Our current physical activity is rock climbing – on the boulders of Central Park. So, if you ever happen to be strolling near Columbus Circle on a Saturday morning and see two figures attached to a rock – one, strong, athletic, moving swiftly across the rock face like a demo picture from “The Self-Coached Climber”, and the other a ball of play-dough smushed against the wall – you’ll know it’s us.
I have to say though, as much as I was dreading another East Coast winter, there is a charm about it, a crisp-coloured storybook charm.
I don’t know if it’s in my brown BearPaw boots, or the toasty knit cap and woollen mitts that I gleefully don every morning; the feel of a hot Starbucks hazelnut latté between my fingers or the beautiful bareness of Central Park, the crunch of leaves beneath my feet, and the blossoming of Christmas lights on 5th Avenue. Ice skating at Bryant Park, followed by a cup of steaming apple cider and a stroll through the dazzling holiday market, a veritable Santa’s workshop; the pleasant conviviality of huddling with strangers in the 8×8 floor space of Kathi Rolls or Mamoun’s Falafel in the Village, exchanging smiles over a shami kabab roll and shared hearth; or, maybe it’s just the indescribable comfort of home, where you return from the cold with relief and bliss in your heart – given that the heat is working, which you can trust it to be if you’re on food-exchange terms with the landlady.
Of course, slopping through puddles to do your laundry or buy a carton of milk is another matter, as are the thundering hailstorms that sound as if they’ll break straight through your skylight and flood the apartment, the sodden subways and the razor-sharp winds whipping through the labyrinth of high-rises ready to slice off your nose, or having to wear the same inflated down jacket for five months until you are resigned to looking like the Michelin Tyre Man in every photograph.

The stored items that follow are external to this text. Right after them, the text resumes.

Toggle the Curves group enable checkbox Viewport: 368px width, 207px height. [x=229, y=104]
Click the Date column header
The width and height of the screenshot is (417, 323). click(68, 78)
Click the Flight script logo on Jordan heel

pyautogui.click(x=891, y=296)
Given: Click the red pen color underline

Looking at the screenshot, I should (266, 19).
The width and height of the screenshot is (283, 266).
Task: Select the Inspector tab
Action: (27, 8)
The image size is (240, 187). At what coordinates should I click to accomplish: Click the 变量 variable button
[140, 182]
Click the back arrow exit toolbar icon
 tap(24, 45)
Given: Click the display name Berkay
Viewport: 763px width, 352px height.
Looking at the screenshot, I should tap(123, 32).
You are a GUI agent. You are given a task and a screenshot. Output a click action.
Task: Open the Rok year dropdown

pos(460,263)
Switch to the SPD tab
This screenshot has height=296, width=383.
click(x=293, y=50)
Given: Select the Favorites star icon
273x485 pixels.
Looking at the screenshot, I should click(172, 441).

But no matter how much I complain about it now, winter was always my favourite season in Lahore. I would dream about it the whole year – dream of the day, sometime in November, when the gas heaters were unearthed from the store room and dusted out, when bright chunky sweaters and printed Aurega shawls were unpacked and sunned to get rid of the minty smell of mothballs.

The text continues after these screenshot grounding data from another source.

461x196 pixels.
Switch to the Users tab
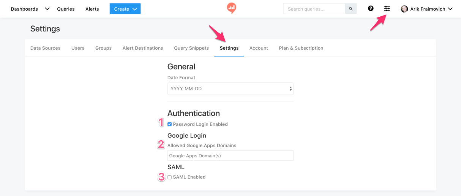pos(78,48)
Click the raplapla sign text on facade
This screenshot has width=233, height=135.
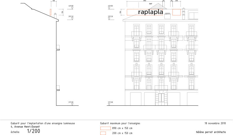(x=150, y=12)
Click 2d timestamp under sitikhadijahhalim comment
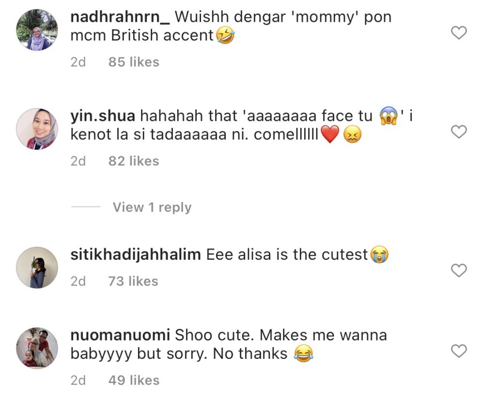Viewport: 496px width, 398px height. tap(78, 281)
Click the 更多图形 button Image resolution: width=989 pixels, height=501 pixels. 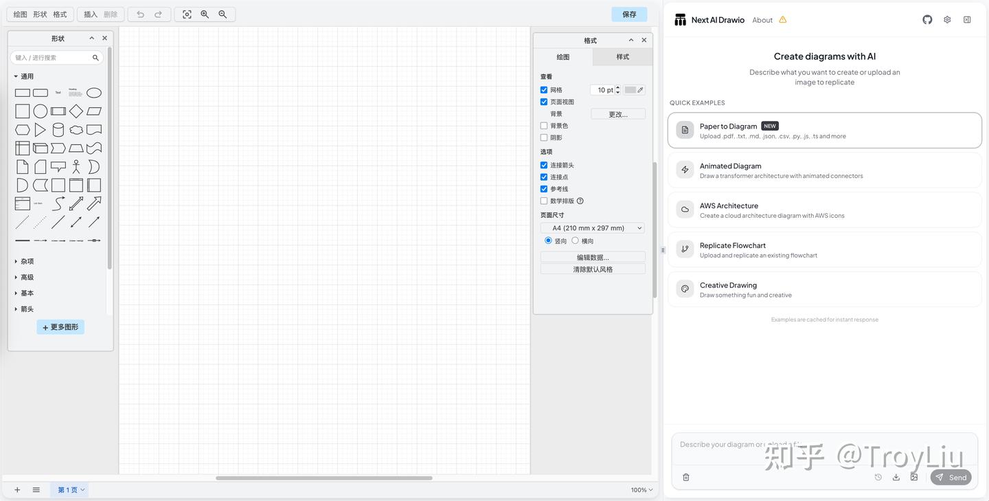pos(60,327)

The marvelous halvas my mother would begin to ghot-ofy in the kitchen, gajar, anda, sooji, and my personal weakness, chana daal, the rich smell of ghee and shakkar permeating the entire house in its intoxication; the blood-red pomegranates and succulent oranges we’d eat sitting out on the dewy lawn, the dogs snoozing under the chairs, wrapped up in a brown khaddar shawl that smelt of faded Chanel No. 5.
Even going to LUMS in the morning was fun, dressed in a gigantic sweatshirt and sitting on the sidewalk across the cafeteria after class, watching the steam from the PDC teacup mingle with our cloudy breaths, as the fabled Defence fogs circled in around us from the empty stretches of Phase 5, and we pretended we were in a Sci-Fi movie…

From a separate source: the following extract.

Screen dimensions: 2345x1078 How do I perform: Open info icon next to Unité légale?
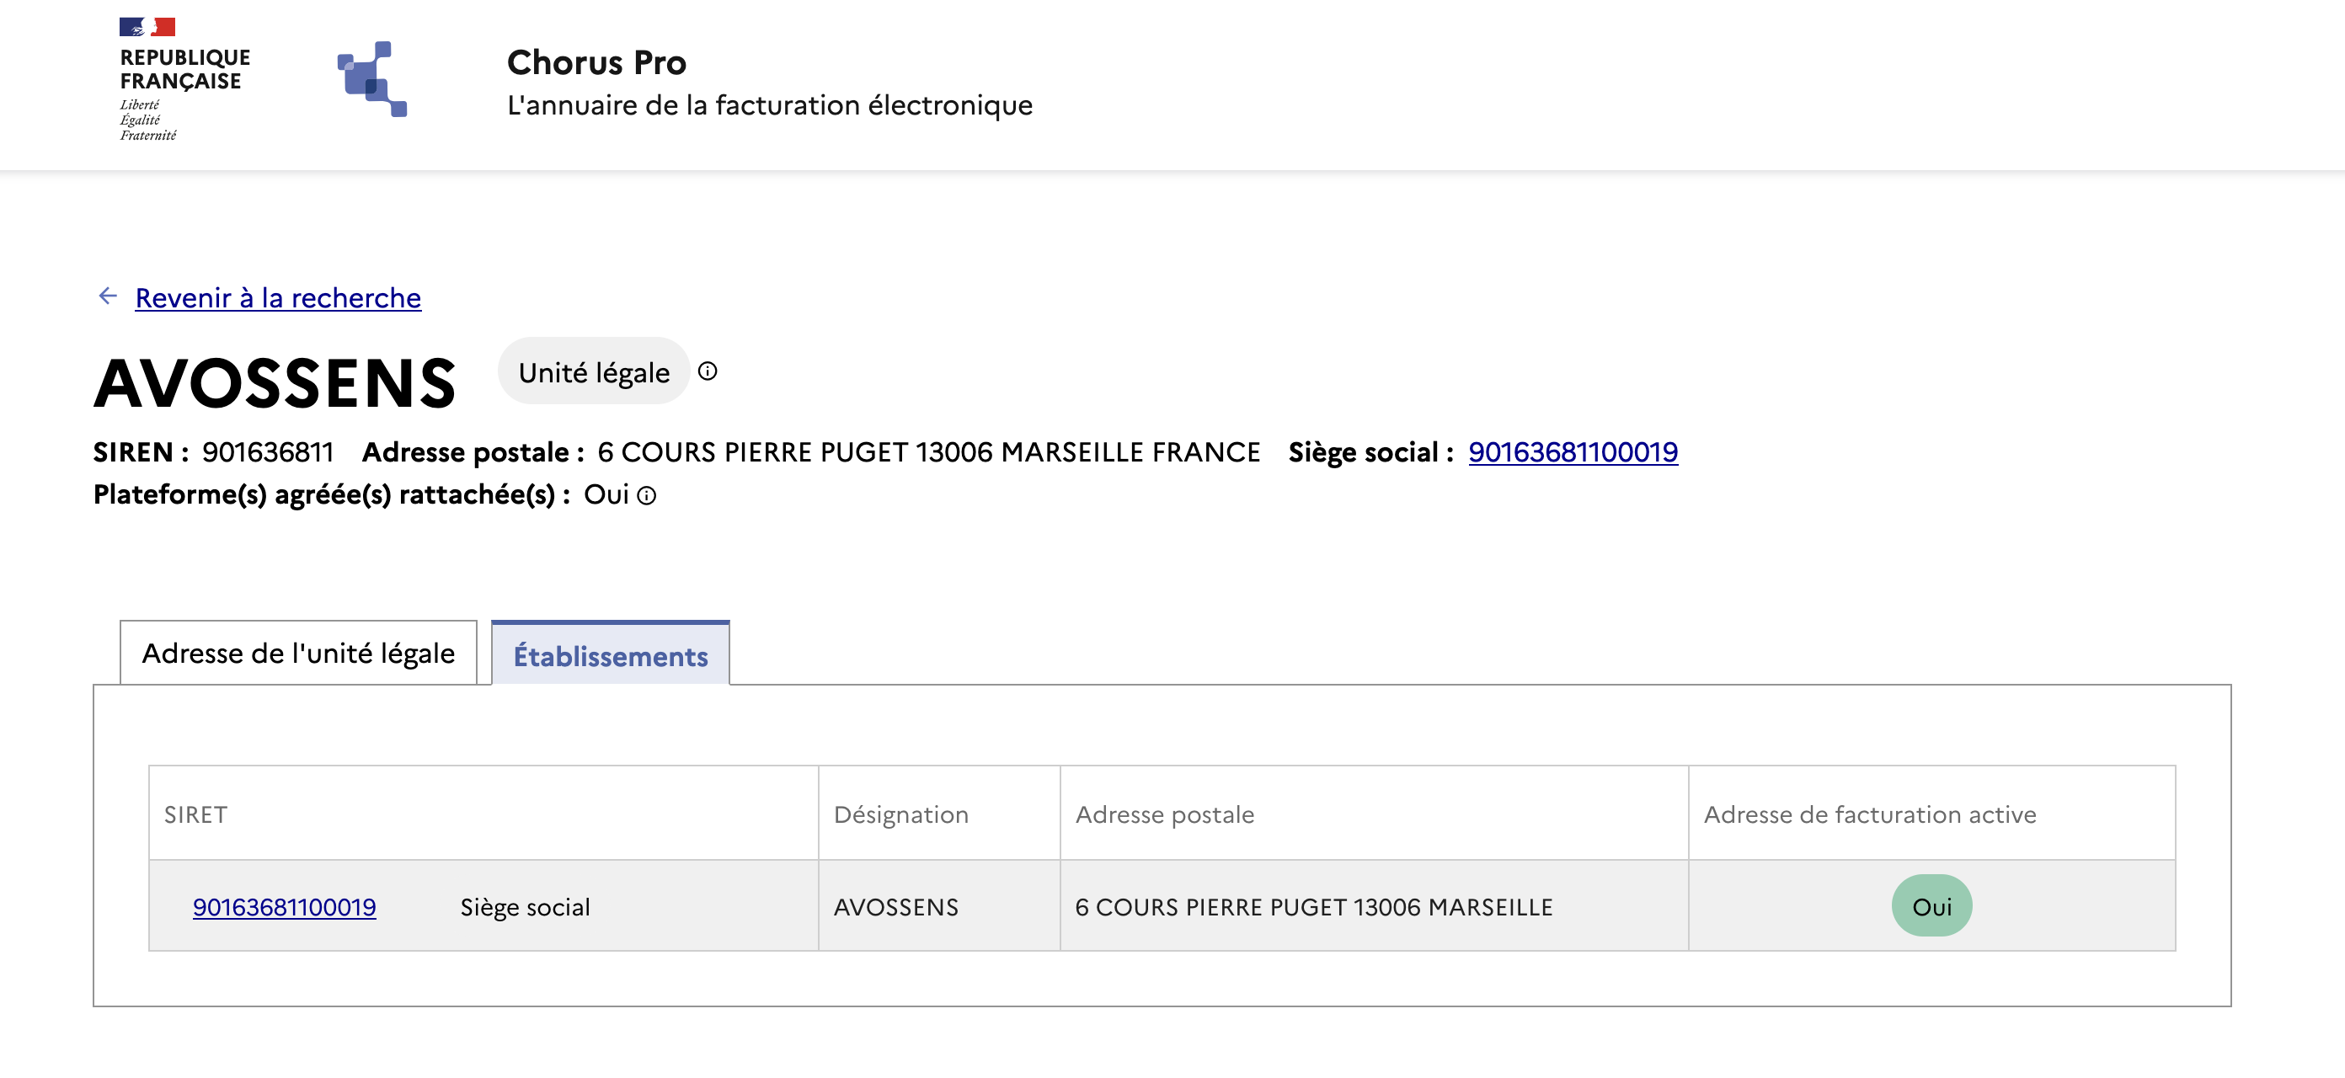click(x=707, y=371)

Winter was synonymous with Ramzaan and Eid, with grand tented shaadis, Capri nashtas and apple sheesha at MiniGolf, starry walks, sunny picnics, bonfire dances; lying curled up on a floor cushion in front of the heater in your living room, looking out at the lights of the 600-year old Lahore Fort from the rooftop of Cuckoo’s on your cousin’s December birthday, or blushingly saying “Hello” to your soul mate in the back rows of a Gymkhana concert…life didn’t get any better than a winter in Lahore.
And though I am here now, and New York City beckons with its lights, treats and newfound friends, and I am happy with my new life, I still dream of those magical Lahore winters, old friends, old shawls, ancient forts, and the fresh, pink-cheeked days that hold some of my most precious memories …
And that’s alright. Because time doesn’t flow if you don’t dream.